▶ _Brief_: Quote the data verbatim, beginning at the line containing "Find the location" and ending after the line containing "so click(x=883, y=451).".

(Collected data entries)

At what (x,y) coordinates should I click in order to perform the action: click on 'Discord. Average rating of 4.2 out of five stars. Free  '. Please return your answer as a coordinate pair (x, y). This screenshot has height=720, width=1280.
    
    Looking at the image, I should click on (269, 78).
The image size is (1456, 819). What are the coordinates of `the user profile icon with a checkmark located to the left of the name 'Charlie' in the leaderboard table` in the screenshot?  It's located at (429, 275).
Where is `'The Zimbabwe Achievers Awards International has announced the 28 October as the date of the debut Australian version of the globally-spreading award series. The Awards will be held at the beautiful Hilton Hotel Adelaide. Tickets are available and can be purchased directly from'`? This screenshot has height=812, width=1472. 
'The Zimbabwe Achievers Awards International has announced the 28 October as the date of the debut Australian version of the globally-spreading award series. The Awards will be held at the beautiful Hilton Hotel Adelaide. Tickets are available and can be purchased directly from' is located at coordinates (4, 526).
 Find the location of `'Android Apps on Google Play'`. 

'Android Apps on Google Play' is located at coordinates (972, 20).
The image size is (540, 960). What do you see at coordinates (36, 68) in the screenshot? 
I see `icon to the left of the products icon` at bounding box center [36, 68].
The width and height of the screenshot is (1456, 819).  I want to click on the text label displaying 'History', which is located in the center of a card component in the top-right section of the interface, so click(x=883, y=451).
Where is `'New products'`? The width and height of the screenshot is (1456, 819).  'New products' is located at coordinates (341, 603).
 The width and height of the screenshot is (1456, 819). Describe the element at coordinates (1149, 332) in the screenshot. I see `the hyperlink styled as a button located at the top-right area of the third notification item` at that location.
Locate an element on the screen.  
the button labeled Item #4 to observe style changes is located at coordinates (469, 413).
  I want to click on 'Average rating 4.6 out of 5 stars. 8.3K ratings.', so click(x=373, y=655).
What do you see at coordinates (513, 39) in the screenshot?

▶ _Correct result_:
 Find the location of `'Android Apps on Google Play'`. 

'Android Apps on Google Play' is located at coordinates (972, 20).
The image size is (540, 960). What do you see at coordinates (36, 68) in the screenshot? 
I see `icon to the left of the products icon` at bounding box center [36, 68].
The width and height of the screenshot is (1456, 819).  I want to click on the text label displaying 'History', which is located in the center of a card component in the top-right section of the interface, so click(x=883, y=451).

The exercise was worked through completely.